I think you mean Monaro. And try giving these guys a call about some parts for your car JHP Vehicle Enhancements - Specialise in Holden Monaro and Commodore Spoilers, Body Kits, Tyre and Wheel Packages. . I don't think you be able to change your HVAC controls to the digital on our cars. One they are in the Celsius measurment and I think they are dual climate.


----------



## Colton9182 (Jan 6, 2008)

Still can't find what I'm looking for... anyone else have any ideas?

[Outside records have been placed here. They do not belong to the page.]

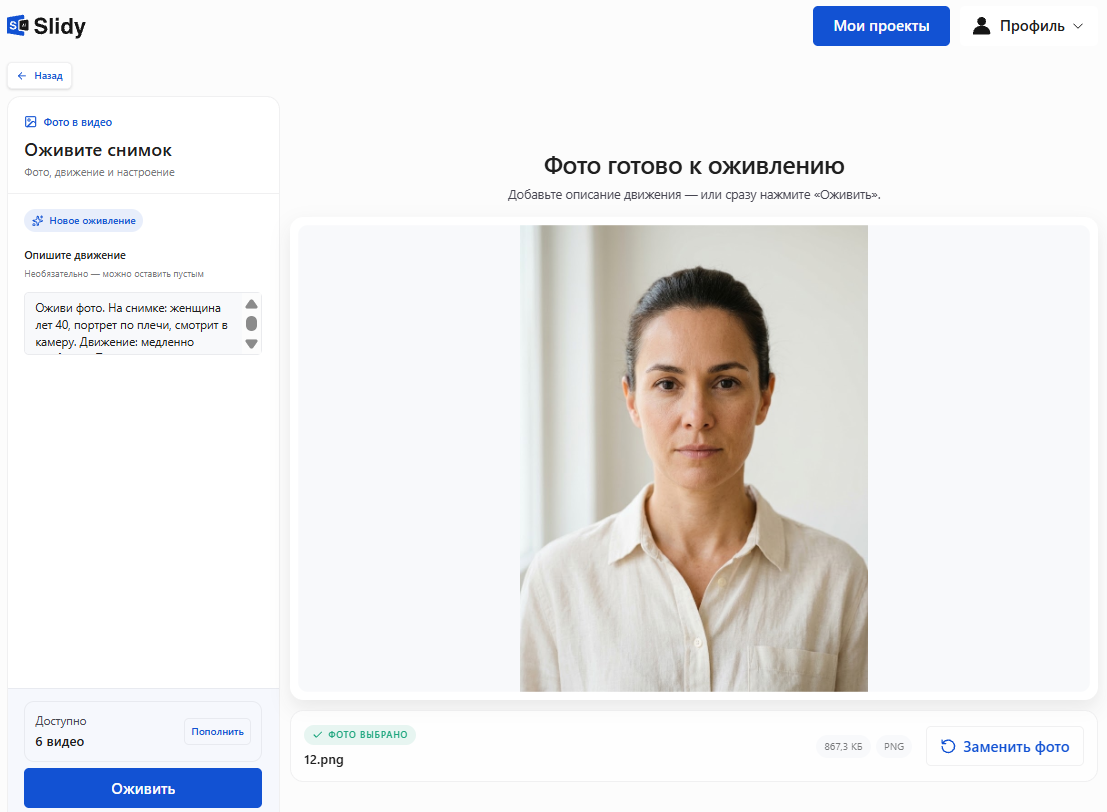The image size is (1107, 812).
Task: Click the scroll up arrow in description box
Action: point(251,304)
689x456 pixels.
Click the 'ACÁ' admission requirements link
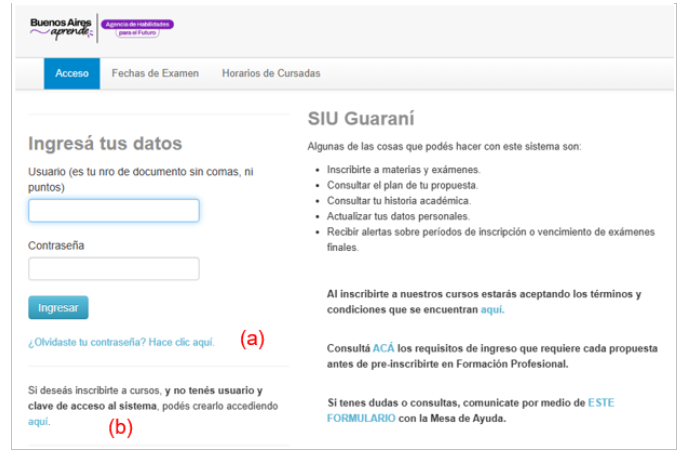384,348
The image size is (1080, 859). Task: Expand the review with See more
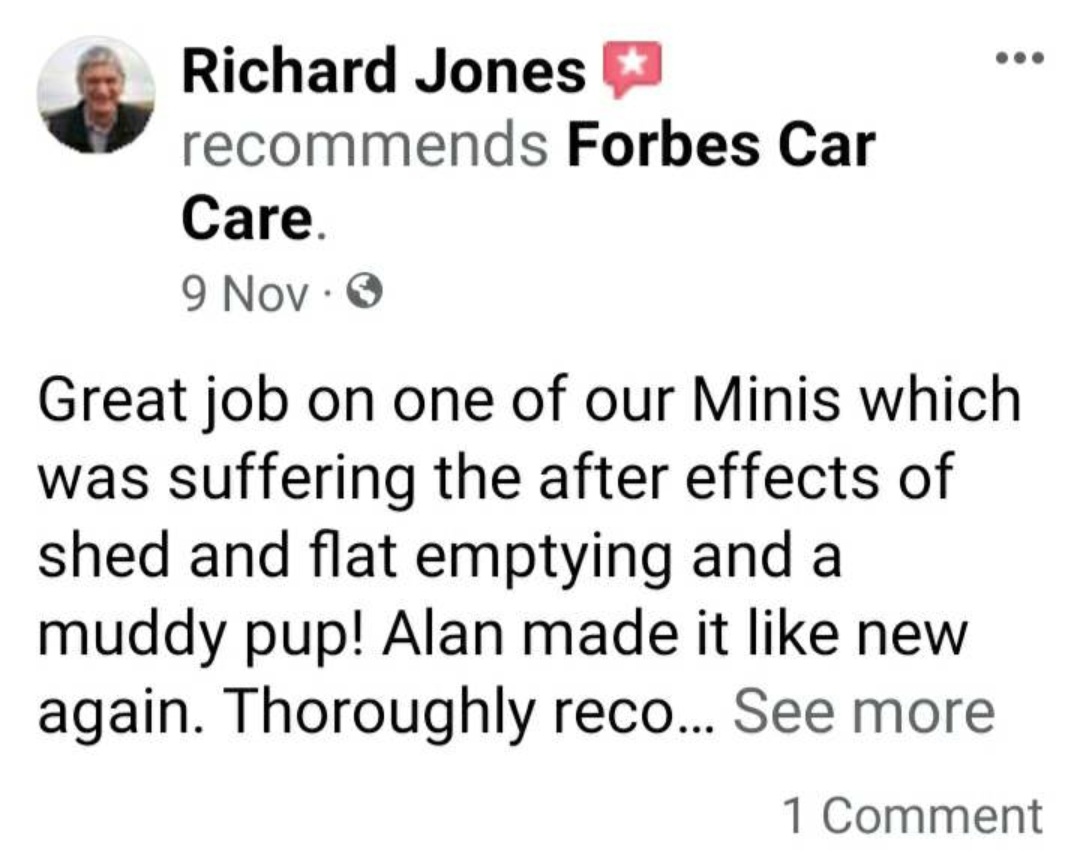pyautogui.click(x=864, y=711)
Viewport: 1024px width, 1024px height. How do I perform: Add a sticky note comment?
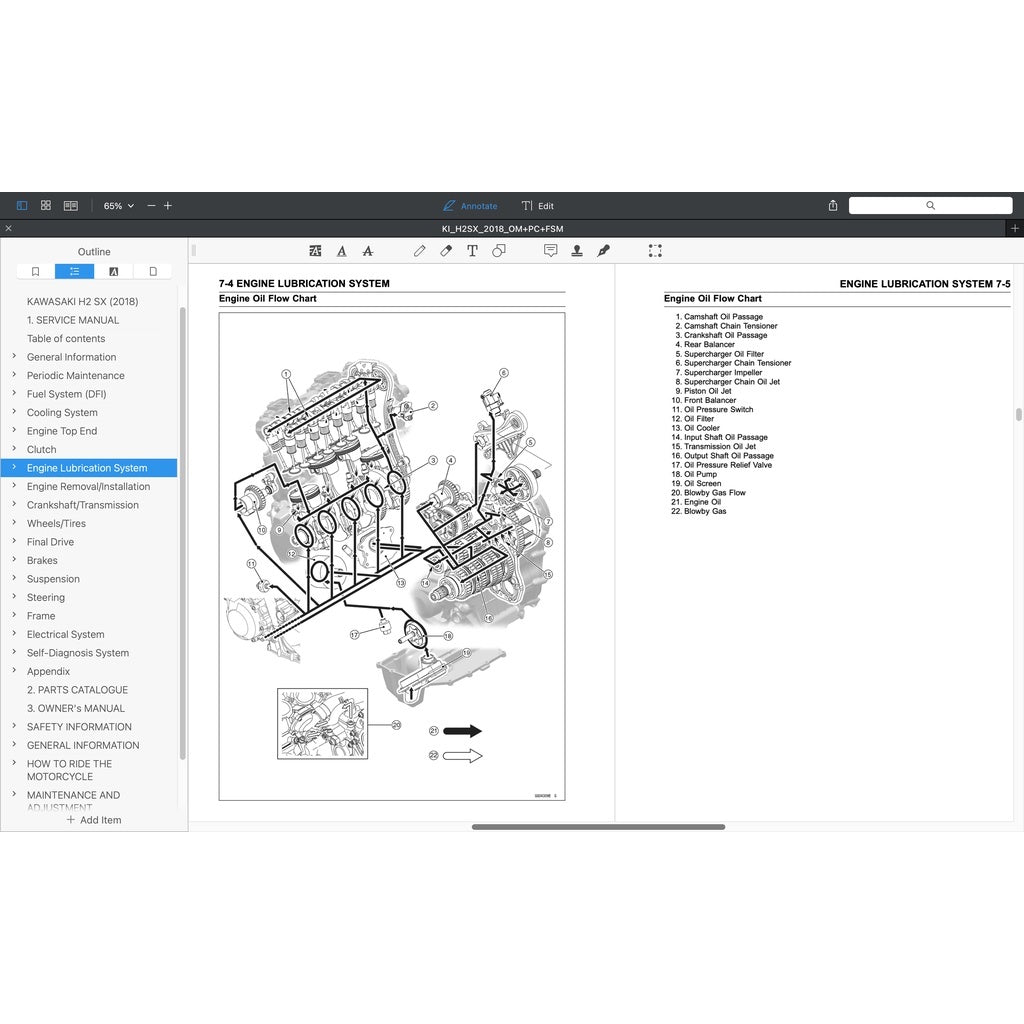[550, 251]
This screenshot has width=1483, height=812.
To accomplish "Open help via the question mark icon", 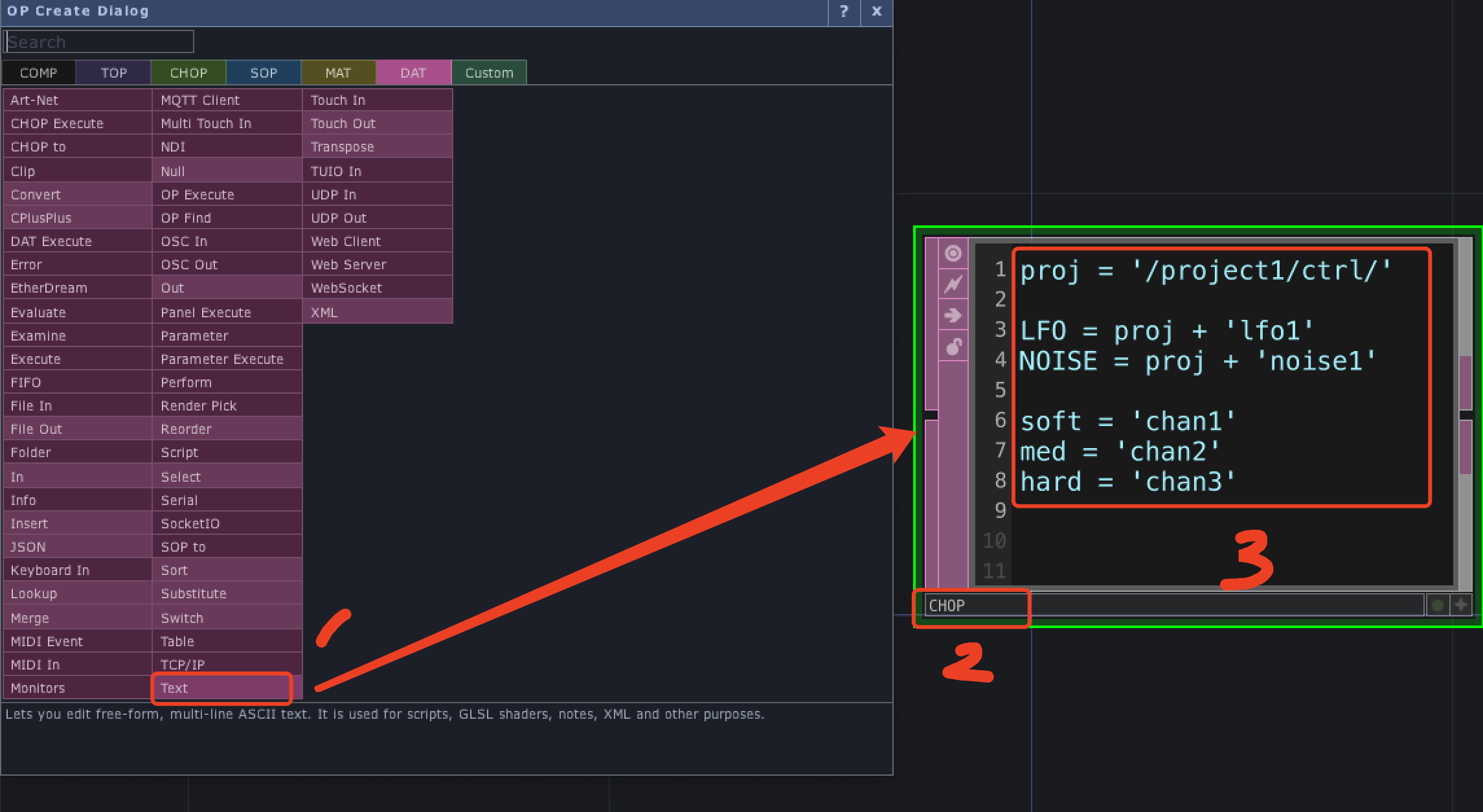I will 843,11.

and I just realized what you were talking about monaro, I must of had Nissan Murano on the mind unfortuantly...


----------



## silversport (Mar 23, 2007)

you click your mouse on the red portion GM4life provided...it will be expensive I bet and it might not translate to our left hand drive but...
JHP Vehicle Enhancements - Specialise in Holden Monaro and Commodore Spoilers, Body Kits, Tyre and Wheel Packages.
Bill


----------



## jpalamar (Jul 22, 2008)

I don't think it can be done. Would be nice though.


----------



## GTOTom (Feb 21, 2010)

I've been looking to do the same thing. You can buy the climate control trim for the car and the climate control from ebay austraila but I don't know about how you could rewire even if it wasn't dual climate, just digital.


----------



## Mike_V (Mar 10, 2006)

You cannot use the trim because it's angled to the right (100% sure).


----------